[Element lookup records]

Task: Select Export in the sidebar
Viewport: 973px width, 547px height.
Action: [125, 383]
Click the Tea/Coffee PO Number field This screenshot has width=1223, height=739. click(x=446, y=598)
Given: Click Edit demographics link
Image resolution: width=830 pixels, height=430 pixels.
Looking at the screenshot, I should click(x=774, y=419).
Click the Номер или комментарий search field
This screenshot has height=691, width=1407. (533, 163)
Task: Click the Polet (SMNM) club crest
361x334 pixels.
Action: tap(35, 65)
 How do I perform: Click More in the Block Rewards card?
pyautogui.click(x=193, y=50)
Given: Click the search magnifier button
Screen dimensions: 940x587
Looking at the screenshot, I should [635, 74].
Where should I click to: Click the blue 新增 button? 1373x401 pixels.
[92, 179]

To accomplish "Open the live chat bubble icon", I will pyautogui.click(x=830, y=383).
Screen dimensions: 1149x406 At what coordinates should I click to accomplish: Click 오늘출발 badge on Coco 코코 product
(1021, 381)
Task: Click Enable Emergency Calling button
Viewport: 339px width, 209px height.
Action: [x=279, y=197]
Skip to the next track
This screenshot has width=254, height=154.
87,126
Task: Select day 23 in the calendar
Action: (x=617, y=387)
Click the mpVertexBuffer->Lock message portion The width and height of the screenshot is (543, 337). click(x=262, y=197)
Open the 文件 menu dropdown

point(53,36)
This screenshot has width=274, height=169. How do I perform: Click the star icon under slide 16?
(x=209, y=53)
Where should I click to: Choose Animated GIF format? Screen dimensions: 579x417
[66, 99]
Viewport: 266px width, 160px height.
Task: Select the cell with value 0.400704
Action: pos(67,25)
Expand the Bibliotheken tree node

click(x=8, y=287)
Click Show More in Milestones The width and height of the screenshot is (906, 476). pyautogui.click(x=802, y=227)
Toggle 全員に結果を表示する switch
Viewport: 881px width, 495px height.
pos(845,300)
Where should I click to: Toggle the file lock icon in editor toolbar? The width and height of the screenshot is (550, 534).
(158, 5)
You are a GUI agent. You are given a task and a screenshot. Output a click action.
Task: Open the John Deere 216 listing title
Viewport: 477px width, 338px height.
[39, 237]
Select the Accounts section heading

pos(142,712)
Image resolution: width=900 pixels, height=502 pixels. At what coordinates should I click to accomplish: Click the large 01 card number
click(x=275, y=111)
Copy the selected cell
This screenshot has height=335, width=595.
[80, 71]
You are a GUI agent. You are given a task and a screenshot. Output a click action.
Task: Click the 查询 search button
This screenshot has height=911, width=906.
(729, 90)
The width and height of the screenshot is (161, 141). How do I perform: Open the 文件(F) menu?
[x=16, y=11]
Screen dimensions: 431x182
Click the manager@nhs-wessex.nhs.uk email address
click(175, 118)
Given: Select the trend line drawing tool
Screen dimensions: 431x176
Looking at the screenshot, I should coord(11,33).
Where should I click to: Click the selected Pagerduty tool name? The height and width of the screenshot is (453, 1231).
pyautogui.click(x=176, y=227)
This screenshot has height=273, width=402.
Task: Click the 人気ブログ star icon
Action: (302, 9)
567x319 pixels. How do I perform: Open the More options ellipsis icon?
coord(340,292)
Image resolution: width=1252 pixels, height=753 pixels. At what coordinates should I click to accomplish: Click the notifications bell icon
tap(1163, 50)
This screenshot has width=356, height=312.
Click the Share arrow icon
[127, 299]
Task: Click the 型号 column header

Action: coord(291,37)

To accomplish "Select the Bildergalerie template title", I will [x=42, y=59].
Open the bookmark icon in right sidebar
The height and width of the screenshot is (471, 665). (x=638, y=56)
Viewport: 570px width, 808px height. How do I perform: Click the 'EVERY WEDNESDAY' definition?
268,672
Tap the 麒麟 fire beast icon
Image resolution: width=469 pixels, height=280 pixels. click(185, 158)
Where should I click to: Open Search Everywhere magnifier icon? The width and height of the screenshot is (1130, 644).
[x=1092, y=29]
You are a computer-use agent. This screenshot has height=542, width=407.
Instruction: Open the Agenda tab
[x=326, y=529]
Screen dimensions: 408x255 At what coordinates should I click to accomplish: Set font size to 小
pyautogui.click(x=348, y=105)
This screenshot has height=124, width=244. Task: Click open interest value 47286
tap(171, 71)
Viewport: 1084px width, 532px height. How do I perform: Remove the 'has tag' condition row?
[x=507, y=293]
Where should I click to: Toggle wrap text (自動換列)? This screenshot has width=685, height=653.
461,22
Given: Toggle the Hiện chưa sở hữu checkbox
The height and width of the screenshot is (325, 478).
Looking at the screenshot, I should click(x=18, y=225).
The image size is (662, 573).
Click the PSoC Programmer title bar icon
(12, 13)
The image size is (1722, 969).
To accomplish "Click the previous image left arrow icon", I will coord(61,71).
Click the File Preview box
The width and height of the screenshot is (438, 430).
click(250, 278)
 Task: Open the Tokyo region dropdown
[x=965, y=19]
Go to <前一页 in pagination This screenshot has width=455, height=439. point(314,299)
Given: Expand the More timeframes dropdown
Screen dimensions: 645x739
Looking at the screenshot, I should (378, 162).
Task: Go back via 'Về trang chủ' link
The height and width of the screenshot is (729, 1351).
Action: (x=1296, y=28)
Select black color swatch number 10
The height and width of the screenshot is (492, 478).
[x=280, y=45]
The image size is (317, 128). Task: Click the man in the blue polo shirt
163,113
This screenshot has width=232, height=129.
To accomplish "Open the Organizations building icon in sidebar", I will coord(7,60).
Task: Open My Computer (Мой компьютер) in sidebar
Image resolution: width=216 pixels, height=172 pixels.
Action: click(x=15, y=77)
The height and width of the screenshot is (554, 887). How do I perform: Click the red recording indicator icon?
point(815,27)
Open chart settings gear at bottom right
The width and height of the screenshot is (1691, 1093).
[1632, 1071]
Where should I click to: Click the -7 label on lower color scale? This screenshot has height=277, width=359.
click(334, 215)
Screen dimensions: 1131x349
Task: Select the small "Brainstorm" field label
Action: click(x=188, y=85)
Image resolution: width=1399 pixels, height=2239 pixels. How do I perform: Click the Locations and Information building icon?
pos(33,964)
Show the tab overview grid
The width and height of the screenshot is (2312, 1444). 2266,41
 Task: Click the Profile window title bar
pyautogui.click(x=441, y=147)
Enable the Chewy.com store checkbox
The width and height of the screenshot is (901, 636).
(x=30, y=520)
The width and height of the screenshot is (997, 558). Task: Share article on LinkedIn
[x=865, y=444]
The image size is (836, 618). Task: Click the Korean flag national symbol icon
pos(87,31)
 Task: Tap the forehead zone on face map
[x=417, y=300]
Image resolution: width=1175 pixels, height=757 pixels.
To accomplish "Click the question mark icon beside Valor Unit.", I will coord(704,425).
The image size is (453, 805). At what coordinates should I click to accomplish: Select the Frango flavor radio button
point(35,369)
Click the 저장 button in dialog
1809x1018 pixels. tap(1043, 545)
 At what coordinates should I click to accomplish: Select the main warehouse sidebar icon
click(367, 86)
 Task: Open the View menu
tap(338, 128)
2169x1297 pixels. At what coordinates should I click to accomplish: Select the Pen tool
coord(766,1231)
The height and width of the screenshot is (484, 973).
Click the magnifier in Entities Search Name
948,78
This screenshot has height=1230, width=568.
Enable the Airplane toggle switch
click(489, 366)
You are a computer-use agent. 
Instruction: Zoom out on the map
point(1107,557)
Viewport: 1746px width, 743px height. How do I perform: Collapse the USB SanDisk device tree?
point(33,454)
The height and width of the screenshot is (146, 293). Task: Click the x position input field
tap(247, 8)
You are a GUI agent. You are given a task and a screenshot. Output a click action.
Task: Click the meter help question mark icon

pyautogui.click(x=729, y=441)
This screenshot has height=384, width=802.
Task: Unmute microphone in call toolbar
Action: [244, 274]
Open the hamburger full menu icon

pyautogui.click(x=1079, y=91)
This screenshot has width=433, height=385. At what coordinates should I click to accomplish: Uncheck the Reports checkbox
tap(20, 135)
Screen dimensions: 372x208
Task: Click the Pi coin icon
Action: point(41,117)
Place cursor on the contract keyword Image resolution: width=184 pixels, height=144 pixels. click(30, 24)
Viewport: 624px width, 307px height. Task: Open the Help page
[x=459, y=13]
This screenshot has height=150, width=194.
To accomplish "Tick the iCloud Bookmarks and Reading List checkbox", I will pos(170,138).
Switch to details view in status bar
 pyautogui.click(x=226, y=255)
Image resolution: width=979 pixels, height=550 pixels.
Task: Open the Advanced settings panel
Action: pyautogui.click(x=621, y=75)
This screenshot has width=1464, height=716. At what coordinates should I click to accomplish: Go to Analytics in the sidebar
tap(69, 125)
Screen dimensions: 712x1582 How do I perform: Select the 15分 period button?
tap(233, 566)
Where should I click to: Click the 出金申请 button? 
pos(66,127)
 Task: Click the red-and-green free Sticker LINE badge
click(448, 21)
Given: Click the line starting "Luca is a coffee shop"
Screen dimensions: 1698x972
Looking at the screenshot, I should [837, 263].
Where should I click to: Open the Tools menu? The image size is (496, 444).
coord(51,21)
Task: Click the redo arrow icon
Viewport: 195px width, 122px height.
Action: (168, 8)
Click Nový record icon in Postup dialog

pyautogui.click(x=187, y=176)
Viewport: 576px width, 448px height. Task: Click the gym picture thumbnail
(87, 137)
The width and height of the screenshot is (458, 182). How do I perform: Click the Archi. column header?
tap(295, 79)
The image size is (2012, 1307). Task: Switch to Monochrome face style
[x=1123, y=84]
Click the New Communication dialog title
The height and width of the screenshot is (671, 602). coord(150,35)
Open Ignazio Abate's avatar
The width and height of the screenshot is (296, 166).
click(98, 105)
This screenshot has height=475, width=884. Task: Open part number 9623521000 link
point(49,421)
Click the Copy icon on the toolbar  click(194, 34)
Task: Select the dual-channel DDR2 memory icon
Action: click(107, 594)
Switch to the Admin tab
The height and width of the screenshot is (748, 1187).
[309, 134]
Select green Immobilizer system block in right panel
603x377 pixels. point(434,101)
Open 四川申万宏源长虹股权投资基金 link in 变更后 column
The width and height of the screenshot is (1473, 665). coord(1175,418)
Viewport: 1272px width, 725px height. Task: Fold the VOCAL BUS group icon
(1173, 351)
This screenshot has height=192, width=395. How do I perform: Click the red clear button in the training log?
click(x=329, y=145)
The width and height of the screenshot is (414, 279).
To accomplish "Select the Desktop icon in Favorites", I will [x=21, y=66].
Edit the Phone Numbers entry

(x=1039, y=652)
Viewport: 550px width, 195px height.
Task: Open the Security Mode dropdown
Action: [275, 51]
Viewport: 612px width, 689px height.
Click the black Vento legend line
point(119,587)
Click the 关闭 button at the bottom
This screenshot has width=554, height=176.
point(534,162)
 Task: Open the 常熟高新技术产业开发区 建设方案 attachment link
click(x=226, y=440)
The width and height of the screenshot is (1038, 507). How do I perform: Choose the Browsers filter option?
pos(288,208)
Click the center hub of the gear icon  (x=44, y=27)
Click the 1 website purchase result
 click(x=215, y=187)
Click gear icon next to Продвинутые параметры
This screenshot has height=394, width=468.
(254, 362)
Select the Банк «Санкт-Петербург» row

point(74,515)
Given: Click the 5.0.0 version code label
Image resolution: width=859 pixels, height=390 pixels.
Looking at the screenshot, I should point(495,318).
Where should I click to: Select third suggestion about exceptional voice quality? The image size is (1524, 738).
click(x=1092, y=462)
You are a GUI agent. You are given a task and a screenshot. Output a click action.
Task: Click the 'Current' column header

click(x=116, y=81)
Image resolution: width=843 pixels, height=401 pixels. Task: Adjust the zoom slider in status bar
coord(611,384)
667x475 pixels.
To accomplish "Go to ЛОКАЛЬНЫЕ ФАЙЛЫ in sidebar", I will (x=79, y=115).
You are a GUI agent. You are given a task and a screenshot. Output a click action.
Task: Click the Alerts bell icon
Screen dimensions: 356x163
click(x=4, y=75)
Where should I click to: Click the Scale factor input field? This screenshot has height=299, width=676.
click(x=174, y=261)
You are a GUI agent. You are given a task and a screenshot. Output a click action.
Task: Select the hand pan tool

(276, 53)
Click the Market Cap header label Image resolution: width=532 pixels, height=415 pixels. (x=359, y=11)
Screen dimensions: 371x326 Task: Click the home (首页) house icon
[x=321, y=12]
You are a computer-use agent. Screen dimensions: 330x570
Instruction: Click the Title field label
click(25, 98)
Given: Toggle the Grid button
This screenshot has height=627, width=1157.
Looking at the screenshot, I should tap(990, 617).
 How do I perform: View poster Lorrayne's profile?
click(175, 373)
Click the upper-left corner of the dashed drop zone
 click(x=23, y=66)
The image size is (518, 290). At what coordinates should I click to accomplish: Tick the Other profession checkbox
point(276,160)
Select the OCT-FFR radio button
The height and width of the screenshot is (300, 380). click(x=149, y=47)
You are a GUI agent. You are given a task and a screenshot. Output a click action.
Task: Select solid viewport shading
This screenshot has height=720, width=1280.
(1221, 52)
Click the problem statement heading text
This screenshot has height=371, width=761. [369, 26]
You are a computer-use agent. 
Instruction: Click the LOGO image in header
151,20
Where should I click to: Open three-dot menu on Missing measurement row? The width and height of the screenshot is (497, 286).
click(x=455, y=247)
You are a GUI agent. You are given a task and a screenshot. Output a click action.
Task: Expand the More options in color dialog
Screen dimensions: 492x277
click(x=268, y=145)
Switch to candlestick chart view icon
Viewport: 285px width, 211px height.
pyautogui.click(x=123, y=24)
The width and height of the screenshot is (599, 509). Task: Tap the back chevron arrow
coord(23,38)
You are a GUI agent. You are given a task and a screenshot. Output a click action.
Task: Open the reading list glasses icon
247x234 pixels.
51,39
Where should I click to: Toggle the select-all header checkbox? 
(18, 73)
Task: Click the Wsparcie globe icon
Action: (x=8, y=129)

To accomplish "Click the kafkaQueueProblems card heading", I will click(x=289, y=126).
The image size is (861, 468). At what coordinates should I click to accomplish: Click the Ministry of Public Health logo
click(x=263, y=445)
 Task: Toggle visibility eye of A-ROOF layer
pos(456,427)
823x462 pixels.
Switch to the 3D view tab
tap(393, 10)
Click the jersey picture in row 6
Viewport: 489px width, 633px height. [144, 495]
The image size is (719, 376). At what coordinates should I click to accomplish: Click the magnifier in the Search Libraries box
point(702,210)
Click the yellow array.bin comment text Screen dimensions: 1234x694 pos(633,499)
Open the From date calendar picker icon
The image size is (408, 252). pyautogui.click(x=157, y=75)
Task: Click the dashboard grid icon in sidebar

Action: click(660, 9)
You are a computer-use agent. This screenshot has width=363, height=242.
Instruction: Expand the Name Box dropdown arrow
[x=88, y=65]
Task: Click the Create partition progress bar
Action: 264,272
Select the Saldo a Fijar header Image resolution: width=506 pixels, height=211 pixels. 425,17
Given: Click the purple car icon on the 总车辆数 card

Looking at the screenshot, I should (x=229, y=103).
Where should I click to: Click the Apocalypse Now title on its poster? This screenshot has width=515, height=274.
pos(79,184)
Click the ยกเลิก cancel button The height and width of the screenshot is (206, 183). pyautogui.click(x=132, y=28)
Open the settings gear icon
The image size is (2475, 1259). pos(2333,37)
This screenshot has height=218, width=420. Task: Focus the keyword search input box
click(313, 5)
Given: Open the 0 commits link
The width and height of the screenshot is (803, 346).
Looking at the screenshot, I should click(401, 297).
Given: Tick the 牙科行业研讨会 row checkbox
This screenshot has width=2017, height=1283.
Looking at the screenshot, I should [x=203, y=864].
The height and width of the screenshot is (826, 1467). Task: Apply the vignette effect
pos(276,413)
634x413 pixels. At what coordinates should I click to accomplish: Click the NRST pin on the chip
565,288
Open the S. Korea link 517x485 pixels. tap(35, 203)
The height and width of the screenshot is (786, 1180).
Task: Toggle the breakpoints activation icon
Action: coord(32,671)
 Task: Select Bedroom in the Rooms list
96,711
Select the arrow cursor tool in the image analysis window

» Written problem: Give the part of the records that opens with the line containing "2169x1297 pixels. At" and closes with the line containing "I will pos(170,138)." as a JSON list of strings, one per line, leaving out blank lines.

» Written solution:
[
  "2169x1297 pixels. At what coordinates should I click to accomplish: Select the Pen tool",
  "coord(766,1231)",
  "The height and width of the screenshot is (484, 973).",
  "Click the magnifier in Entities Search Name",
  "948,78",
  "This screenshot has height=1230, width=568.",
  "Enable the Airplane toggle switch",
  "click(489, 366)",
  "You are a computer-use agent. ",
  "Instruction: Zoom out on the map",
  "point(1107,557)",
  "Viewport: 1746px width, 743px height. How do I perform: Collapse the USB SanDisk device tree?",
  "point(33,454)",
  "The height and width of the screenshot is (146, 293). Task: Click the x position input field",
  "tap(247, 8)",
  "You are a GUI agent. You are given a task and a screenshot. Output a click action.",
  "Task: Click the meter help question mark icon",
  "pyautogui.click(x=729, y=441)",
  "This screenshot has height=384, width=802.",
  "Task: Unmute microphone in call toolbar",
  "Action: [244, 274]",
  "Open the hamburger full menu icon",
  "pyautogui.click(x=1079, y=91)",
  "This screenshot has width=433, height=385. At what coordinates should I click to accomplish: Uncheck the Reports checkbox",
  "tap(20, 135)",
  "Screen dimensions: 372x208",
  "Task: Click the Pi coin icon",
  "Action: point(41,117)",
  "Place cursor on the contract keyword Image resolution: width=184 pixels, height=144 pixels. click(30, 24)",
  "Viewport: 624px width, 307px height. Task: Open the Help page",
  "[x=459, y=13]",
  "This screenshot has height=150, width=194.",
  "To accomplish \"Tick the iCloud Bookmarks and Reading List checkbox\", I will pos(170,138)."
]